I’ve always been a fan of unlikely pairings: honey on pizza, winter and iced coffee, Timothee Chalamet and the peach in that one scene in Call Me By Your Name. There’s something exciting about things that are unexpected, refreshing, and a little dangerous. Coincidentally, dangerous is also the word I’d use to describe Chris Brown. If you’re reading this, you probably already know about Brown’s history of domestic violence and his pretty much unshakeable comfort with being kind of a piece of shit.
You probably also know about Drake and his reputation as a notoriously “nice guy.” You might have even heard about the famed tension between the two artists, which apparently started around the time that Drake and Rihanna, Brown’s ex and one target of his abuse, began to get closer. With all this in mind, it’s pretty easy to understand why fans were a little surprised at their collaboration on “No Guidance.”

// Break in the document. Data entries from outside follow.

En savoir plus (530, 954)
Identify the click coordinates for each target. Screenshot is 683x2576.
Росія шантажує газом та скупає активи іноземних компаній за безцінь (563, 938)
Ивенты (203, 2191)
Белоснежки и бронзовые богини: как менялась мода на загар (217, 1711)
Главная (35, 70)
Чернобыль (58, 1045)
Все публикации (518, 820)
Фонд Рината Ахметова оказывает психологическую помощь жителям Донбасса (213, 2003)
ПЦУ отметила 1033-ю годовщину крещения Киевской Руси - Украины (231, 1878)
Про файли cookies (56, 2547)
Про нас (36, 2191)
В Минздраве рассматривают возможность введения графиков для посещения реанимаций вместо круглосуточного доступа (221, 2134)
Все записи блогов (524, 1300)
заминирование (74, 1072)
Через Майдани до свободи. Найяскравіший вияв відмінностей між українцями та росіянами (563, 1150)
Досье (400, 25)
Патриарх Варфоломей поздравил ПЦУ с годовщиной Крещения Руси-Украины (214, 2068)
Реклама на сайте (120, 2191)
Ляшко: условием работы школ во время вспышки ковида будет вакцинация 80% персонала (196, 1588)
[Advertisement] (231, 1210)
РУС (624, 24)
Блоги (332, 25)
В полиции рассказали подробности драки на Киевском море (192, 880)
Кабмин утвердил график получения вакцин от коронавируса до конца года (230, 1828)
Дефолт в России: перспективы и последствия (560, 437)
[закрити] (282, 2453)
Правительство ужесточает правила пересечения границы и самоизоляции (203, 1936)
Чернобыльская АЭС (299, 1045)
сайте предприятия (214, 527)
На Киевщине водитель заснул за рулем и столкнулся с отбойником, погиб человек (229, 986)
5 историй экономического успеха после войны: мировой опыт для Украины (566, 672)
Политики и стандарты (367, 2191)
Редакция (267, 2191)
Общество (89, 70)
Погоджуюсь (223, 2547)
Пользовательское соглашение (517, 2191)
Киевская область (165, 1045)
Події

Let me start by saying that I did listen to the song against my better judgement. It’s a standard, mass manufactured tune which unironically sounds like it should’ve been released in 2012. I’d like to say that it has redeeming qualities, but I’m not a fan of lying and can’t say that I’ve ever been a fan of Chris Brown. If this song were a person, it’d wear too much Axe Body Spray and call women “females.” Now that that’s out of the way, let’s ask the cardinal question: how did a guy like Drake end up on a song with a guy like Chris Brown? Was it actually “God’s Plan?”
First things first, abusers are protected. They are unabashedly, unapologetically, unbelievably protected. This is true of the music industry, the film industry, of churches, mosques, school boards, and political entities. Harvey Weinstein, Roman Polanski, Woody Allen, XXXTentaction, the Archdiocese of Boston, Brett Kavanaugh, Donald Trump, R. Kelly, Elvis Presley, John Lennon, Larry Nassar – behind every abusive man, there are ten ambassadors of abuse who condone their behaviour with silence, complacency, and inaction.
Unfortunately, the collaboration didn’t surprise me, it only further proved what I already know: “nice guys” are part of the problem. It’s one thing to not be overtly misogynistic, but misogyny and rape culture are, for the most part, covert. They are subtle, sneaky, and systemic. Rape culture isn’t just the act of sexual assault, sexual harassment, and domestic abuse—it is the implicit understanding that those actions are ok. It is the implicit support of people who enact such violence by allowing them to profit and succeed at the expense of those they’ve harmed. And this isn’t just limited to women; patriarchal violence crosscuts gender, class, and sexual orientation, just to name a few.
How do we stand up against these systems when they’re bigger than we are, or when they don’t manifest themselves in ways we can immediately recognize?
In Drake’s case, he plays a pretty substantial role in this equation. Take, for example, a video which showed him fondling a 17 year old girl on stage, after being told that she’s 17, while the crowd looks on and responds with a morbid enthusiasm. Another example is his association with Baka Not Nice, who was charged with both human trafficking and assaulting a woman in 2014 and 2015 respectively (Savoury pleaded guilty to the assault charge, and additional charges of human trafficking and prostitution were later dropped). Rape culture is the name of the game, and why shouldn’t it be? It’s profitable enough when you’re powerful enough.
Herein lies the dilemma: how do we condemn this when it’s coming from people we’ve idolized as being “good”? How do we stand up against these systems when they’re bigger than we are, or when they don’t manifest themselves in ways we can immediately recognize? How do we reconcile Drake’s actions and associations, when he calls out a fan for groping at his show but collaborates with Chris Brown in the same breath?
Much to my dismay, I don’t have an answer to any of these questions, but we can start small. Spotify offers users the option to cut certain songs and artists out of the equation by blocking them from your listening experience. Instead of talking about how much we love Drake, we can talk about how he contributes to an epidemic of sexual and gender-based violence. Want to buy an OVO sweater or tickets to a Chris Brown concert? Just set your money on fire and make better use of your hard earned cash. We can support survivors of such abuse by declaring it loudly and proudly. When we dismiss these conversations as the work of boring, killjoy feminists who hate fun, we’re not only silencing a crucial discussion, we’re reproducing attitudes that shame survivors and applaud their abusers.